The treatment of Buhler has been the subject of criticism from such far right wing bodies as the Australian Human Rights Commission and the Victorian Bar Association. Not so much, though, from the Andrews crowd on Twitter*.
The case of Buhler — a dill who has apologised for her “bimbo moment” — and those of other noted targets of police raids, journalists Annika Smethurst and Dan Oakes and Sam Clark aren’t directly comparable.
But they all show up an ongoing theme of police overreach, at the behest of governments, justified by “security” concerns — national security or health security, in Buhler’s case.
More to the point, they show up the relative indifference of most Australians to that overreach.
The outrage about the raids on Smethurst and the ABC was more or less confined to the media and some politicians.
Anger about the vexatious prosecution of Witness K and Bernard Collaery is limited to a small group of supporters.
Australians simply don’t get outraged when goons in uniforms raid and harass citizens without cause — and especially not if they support the government that does it, or they think the victim holds different political views to them.
As I’ve argued before, this is partly because we don’t have a tradition for debating civil rights in Australia, we don’t have the institutions, or the legal and constitutional framework, or even have the language with which to discuss it.
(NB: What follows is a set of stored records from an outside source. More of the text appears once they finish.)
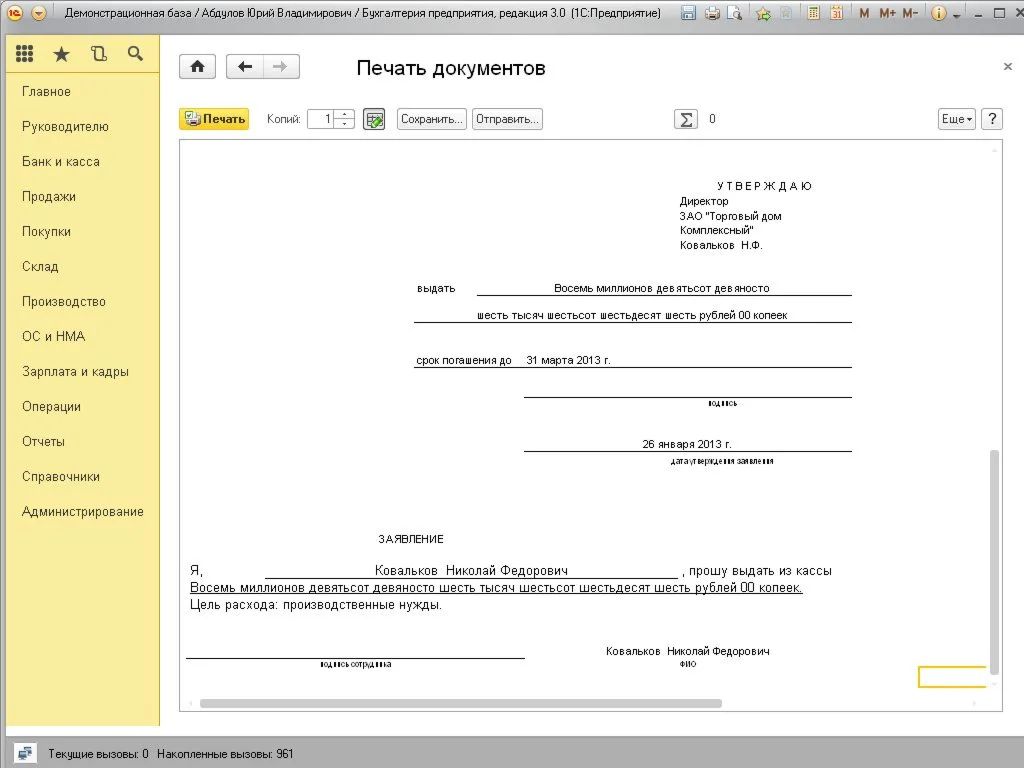Open the main menu dropdown in title bar
Image resolution: width=1024 pixels, height=768 pixels.
(38, 13)
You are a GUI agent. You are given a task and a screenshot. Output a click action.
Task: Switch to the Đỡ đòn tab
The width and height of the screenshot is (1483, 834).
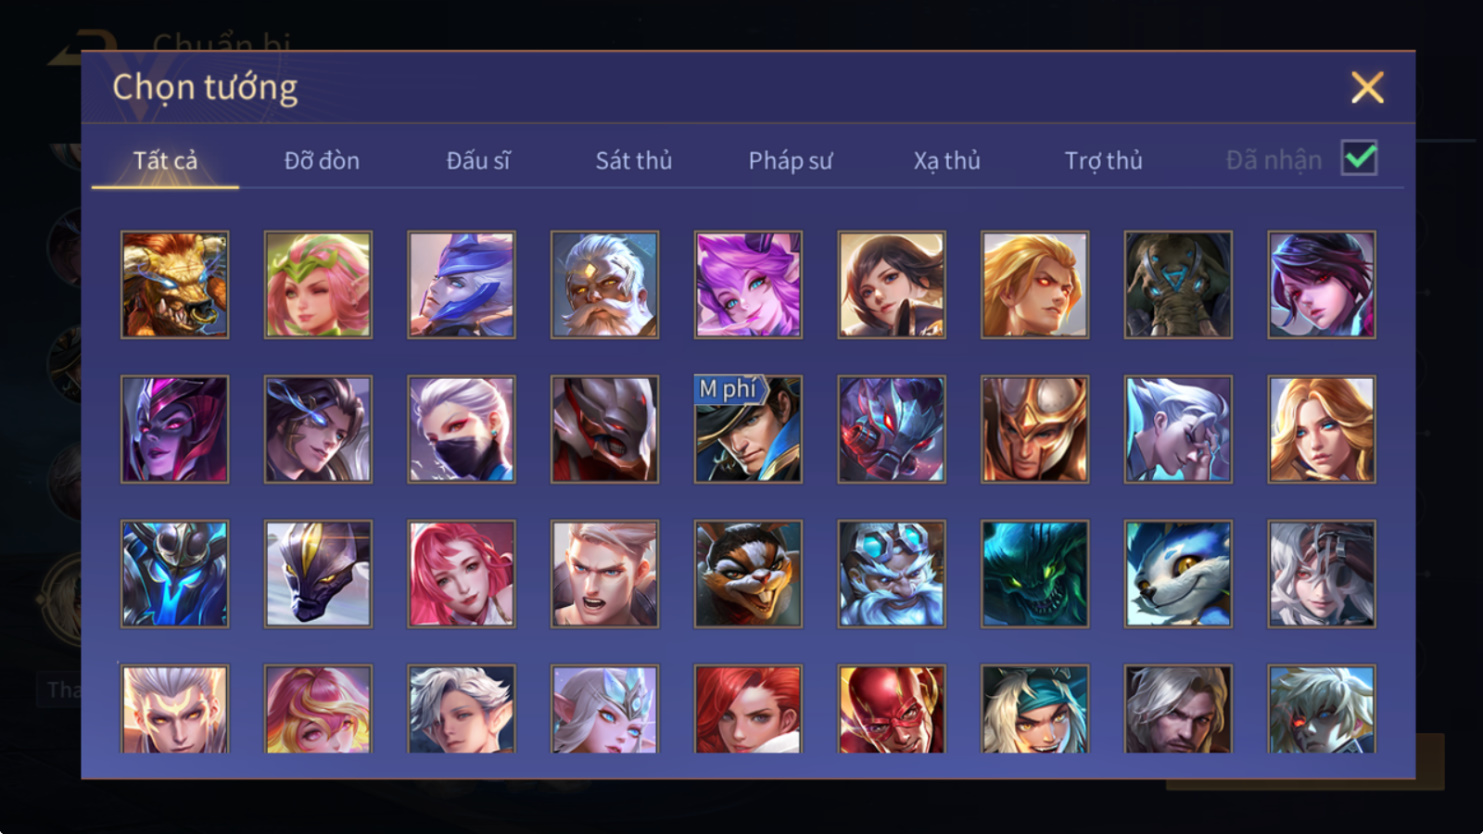click(x=322, y=160)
And increasingly, wingnuts like “sovereign citizens” are stealing these issues to deploy in their own interests.
A bill of rights would at least put police forces on notice that there’s a legal structure in place to protect the basic rights of citizens from the kind of government-mandated harassment that the AFP and Victorian police feel they can engage in with impunity.
*(And for all the angry Andrews supporters queuing up to cancel their subscriptions/attack me in the comments/belt me on Twitter, yep, I’m a right-wing hack looking for a job at The Australian etc etc, just like I have been for the last 10 years that I’ve been banging on about this stuff.)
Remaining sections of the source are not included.